Article mis en ligne le 27 avril 2019
dernière modification le 25 avril 2019

Historienne et enseignante, Laurence de Cock a fait paraître, en 2018, deux ouvrages : Sur l’enseignement de l’histoire et Dans la classe de l’homme blanc. Le premier proposait de penser cet enseignement par le bas, dans une perspective d’émancipation ; le second revenait sur la prise en charge du fait colonial dans les programmes scolaires depuis les années 1980. Elle est également l’une des fondatrices du collectif Aggiornamento, qui appelle à la mise en délibération collective et publique des questions scolaires, comme gage de vitalité démocratique, et à la reprise en main, par le corps enseignant, de leurs outils de travail. Nous en discutons avec elle.

(...) À un enfant qui découvre l’histoire enseignée à l’école (car il faut rappeler qu’ils l’ont déjà croisée hors de l’école), je dirais ceci : « L’histoire sur laquelle nous allons travailler ensemble va te permettre de regarder et de comprendre le monde autrement. Tu vas apprendre à repérer les traces du passé tout autour de toi, et il y en a partout. Comme un petit enquêteur ou une petite enquêtrice, tu auras envie de savoir qui a laissé ces traces et surtout pourquoi. Et, pour cela, tu seras obligé de remonter le temps, de trouver d’autres indices, de faire des suppositions, d’imaginer des réponses jusqu’à ce que tu trouves la preuve que ça n’a pas été autrement.

Alors tu comprendras pourquoi les Gaulois n’ont pas pu cohabiter avec les dinosaures et pourquoi tes grands-parents racontent des événements qui te paraissent si lointains tandis qu’ils ont l’impression que c’était hier.
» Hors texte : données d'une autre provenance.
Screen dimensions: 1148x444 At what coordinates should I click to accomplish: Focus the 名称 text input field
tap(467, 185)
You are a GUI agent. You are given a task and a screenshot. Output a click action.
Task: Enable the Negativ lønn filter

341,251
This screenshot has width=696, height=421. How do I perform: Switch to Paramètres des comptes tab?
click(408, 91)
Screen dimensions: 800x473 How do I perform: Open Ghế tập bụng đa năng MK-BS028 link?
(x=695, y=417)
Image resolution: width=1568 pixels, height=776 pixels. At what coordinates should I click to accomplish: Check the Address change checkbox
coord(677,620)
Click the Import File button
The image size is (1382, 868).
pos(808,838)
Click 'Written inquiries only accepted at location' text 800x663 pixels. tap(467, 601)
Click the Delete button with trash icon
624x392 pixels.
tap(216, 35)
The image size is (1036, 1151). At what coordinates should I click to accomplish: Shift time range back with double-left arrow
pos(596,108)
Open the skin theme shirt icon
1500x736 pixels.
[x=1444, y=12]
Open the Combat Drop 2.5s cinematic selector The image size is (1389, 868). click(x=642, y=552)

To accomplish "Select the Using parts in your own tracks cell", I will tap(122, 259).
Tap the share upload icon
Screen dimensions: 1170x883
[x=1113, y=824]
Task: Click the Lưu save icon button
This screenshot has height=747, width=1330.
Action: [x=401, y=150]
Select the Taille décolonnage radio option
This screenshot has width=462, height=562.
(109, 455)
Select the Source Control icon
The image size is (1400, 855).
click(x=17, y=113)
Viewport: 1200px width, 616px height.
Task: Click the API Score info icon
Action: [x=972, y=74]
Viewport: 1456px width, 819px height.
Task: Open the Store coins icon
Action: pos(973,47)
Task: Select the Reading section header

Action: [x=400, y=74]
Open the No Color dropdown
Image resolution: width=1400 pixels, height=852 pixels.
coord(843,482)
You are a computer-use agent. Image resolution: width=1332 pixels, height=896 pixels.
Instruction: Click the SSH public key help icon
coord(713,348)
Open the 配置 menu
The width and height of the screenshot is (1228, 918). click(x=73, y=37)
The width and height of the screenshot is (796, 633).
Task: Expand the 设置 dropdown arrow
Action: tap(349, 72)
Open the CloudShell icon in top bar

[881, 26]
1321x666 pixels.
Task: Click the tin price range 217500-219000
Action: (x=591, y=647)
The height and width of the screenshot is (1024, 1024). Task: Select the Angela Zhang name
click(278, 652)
Car l’histoire c’est tous les "hier" des morts et des vivants, y compris les tiens. C’est tellement énorme qu’on est obligé de faire des choix et de sélectionner ce qui nous semble le plus important à retenir du passé. Et tout le monde ne retient pas les mêmes choses. Cela ne signifie pas toujours que certains ont tort et d’autres ont raison, mais qu’il faut au contraire partager et comparer nos choix. L’école a fait ses propres choix. Pendant longtemps, par exemple, on a cru que les Gaulois étaient les ancêtres des Français et que leur pays s’appelait la Gaule. Et c’est cette histoire qu’on apprenait aux enfants. Tu vas voir qu’aujourd’hui, grâce à la découverte de nouvelles traces, on ne pense plus ça du tout. »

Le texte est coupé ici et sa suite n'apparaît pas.